For most teams are not able to just do what they want. They are constrained by the organisation that they exist within. They must produce code that will reliably work and be easily maintained over the next several years. They can’t afford to retain someone who will innovate a new codebase and then move on, leaving others to puzzle over it. They can’t hire a 10x Engineer Ninja who will reimplement a brochure-ware website in a client-side framework and then ignore those users who are excluded by it.

No, most teams are very boring. I’m really glad about that. We need boring. Boring is what gives stability. Boring is what allows web teams to concentrate on building robust websites, and focussing on user needs. Boring is what allows teams to produce elegant long-life solutions that do not need to be babysat and stroked by a magical engineering gnome.

As I read that tweet and thought about dark matter, a darker analogy occurred to me. Because the 1% of developers who dominate our conversations and newsfeeds feel analogous to those who dominate our news headlines. On my more melancholic days they feel like the 1% who chant loudly about Brexit, who scream at rallies wearing MAGA hats. They distort the conversations that the vast majority of us have. Their views and experiences are lofted by the hot air of social media.

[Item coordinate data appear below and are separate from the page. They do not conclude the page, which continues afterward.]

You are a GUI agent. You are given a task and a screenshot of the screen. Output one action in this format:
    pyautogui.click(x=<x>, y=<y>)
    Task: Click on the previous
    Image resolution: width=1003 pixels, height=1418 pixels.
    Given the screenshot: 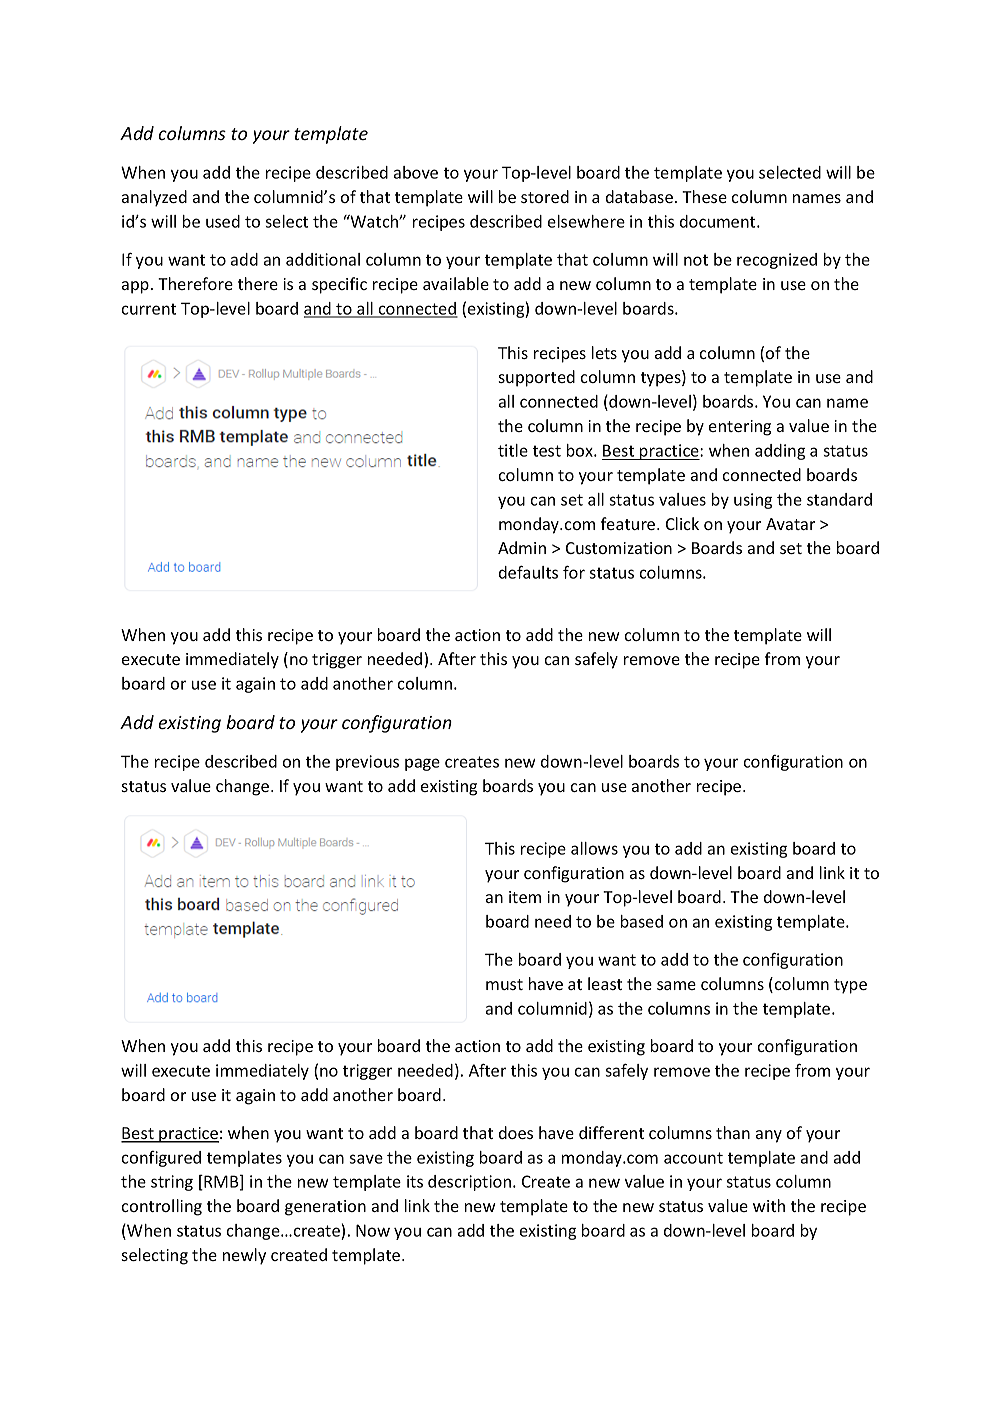 What is the action you would take?
    pyautogui.click(x=367, y=763)
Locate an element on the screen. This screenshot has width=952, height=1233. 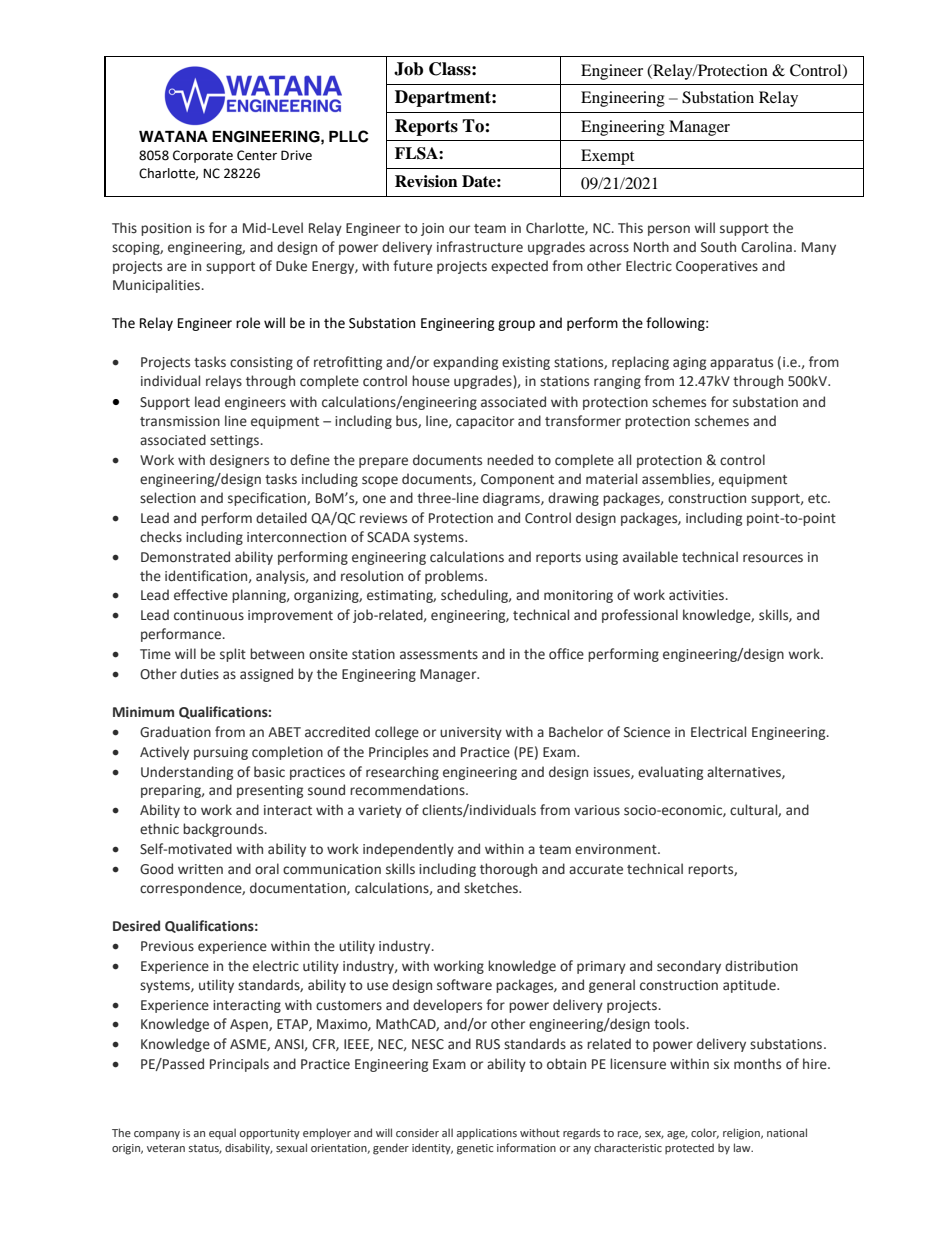
Corporate is located at coordinates (203, 156).
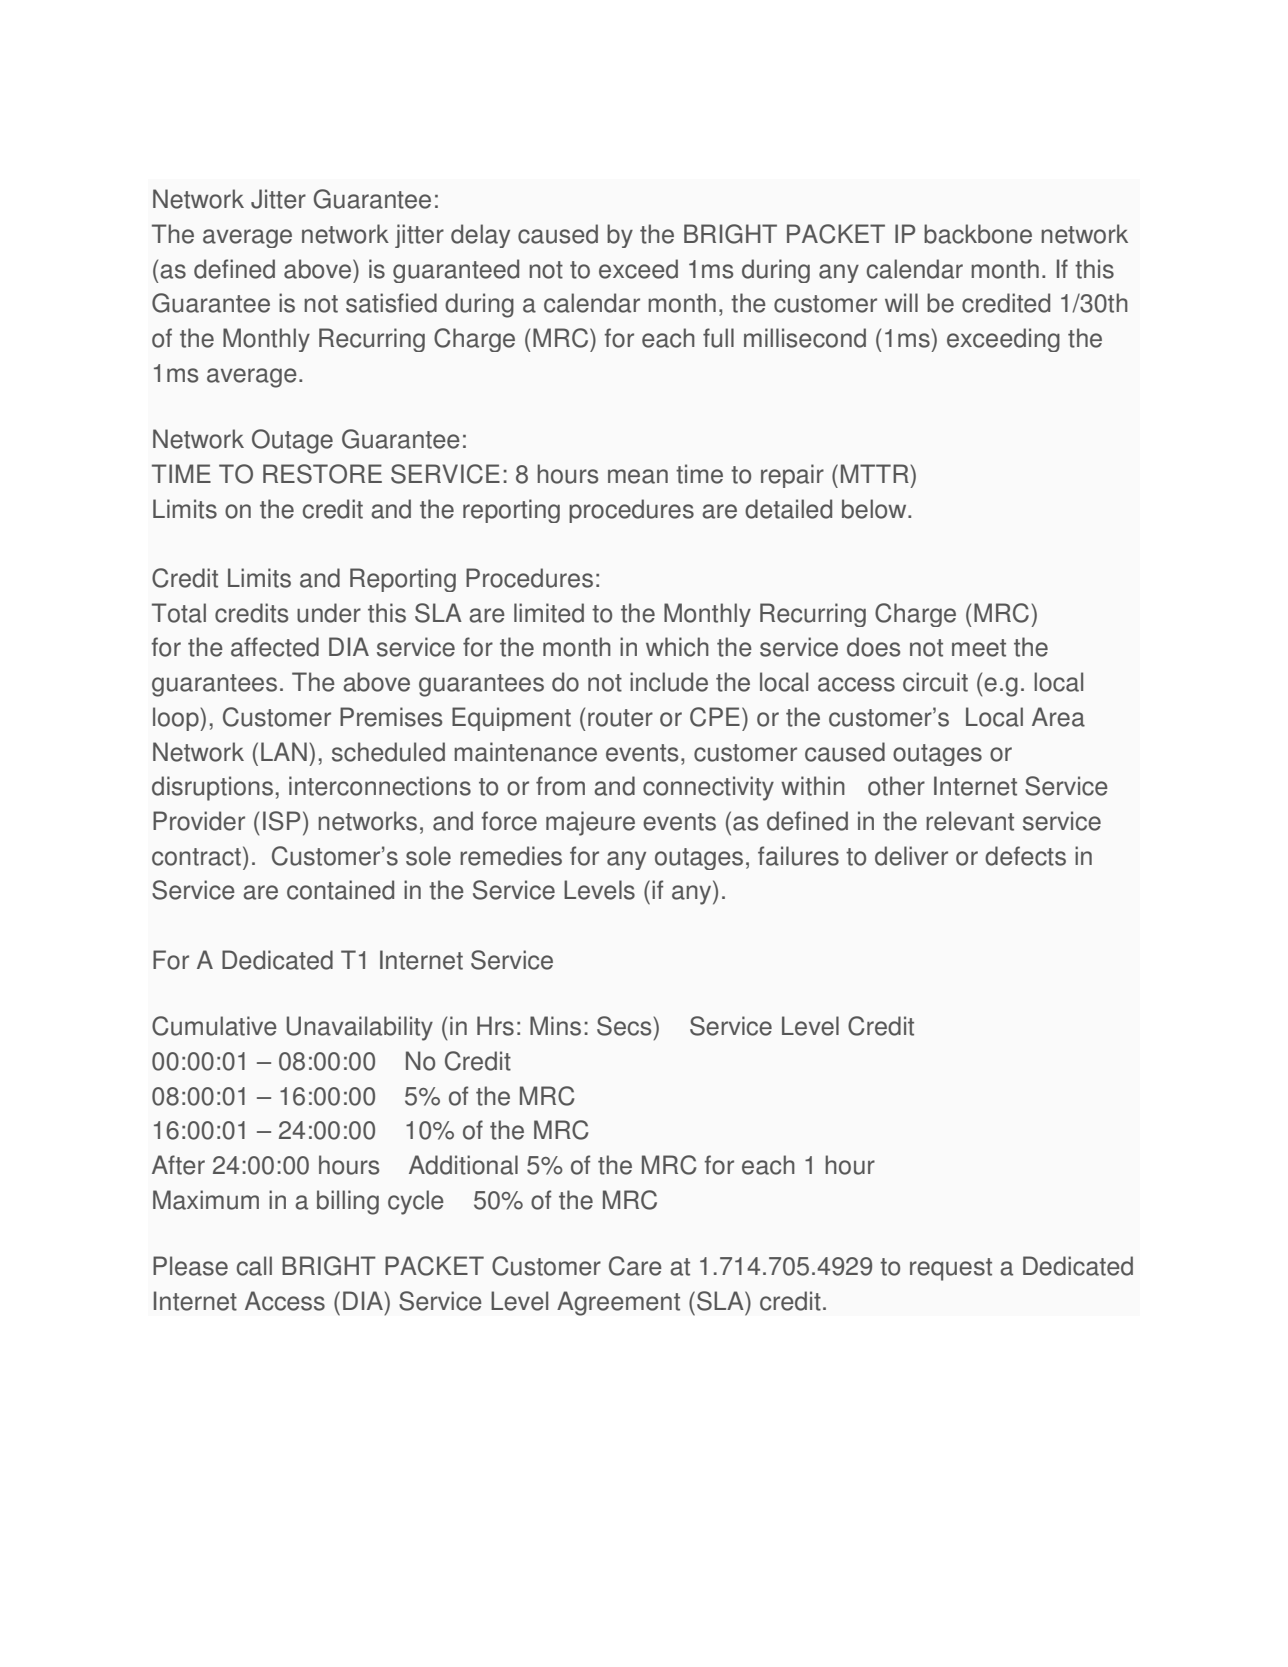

That I even thought of that analogy speaks volumes about how toxic some of the discourse in this area has become. People speak about “the old guard” and “stupid backwards techniques”, forgetting that it’s real humans, with real constraints who are working on these solutions. Most of us are working in a “stupid backwards way” because that “backwardsness” WORKS. It is something that is proven and is clearly documented. We can implement it confident that it will not disappear from fashion within a couple of years.

Perhaps more of us would use the latest and greatest code if it was well documented, and proven to be sustainable. If we thought that the people behind it thought about the coming 5 years, rather than the coming 5 job interviews.

I want to innovate. I love learning new things. It’s what attracted so many of us to this industry. But let’s take time to think about what we build, and how appropriate it is for any given situation.

Perhaps the client-side framework developed by a multi-billion dollar company isn’t the one that you should be pushing into the browser of your local grocery website? Perhaps the buildchains that require ancient dark magick to invocate are not appropriate on a team that simply compiles some Sass to CSS?

Let’s appreciate what the 1% does. But let’s not allow the 1% to dominate the conversations and our collective headspace.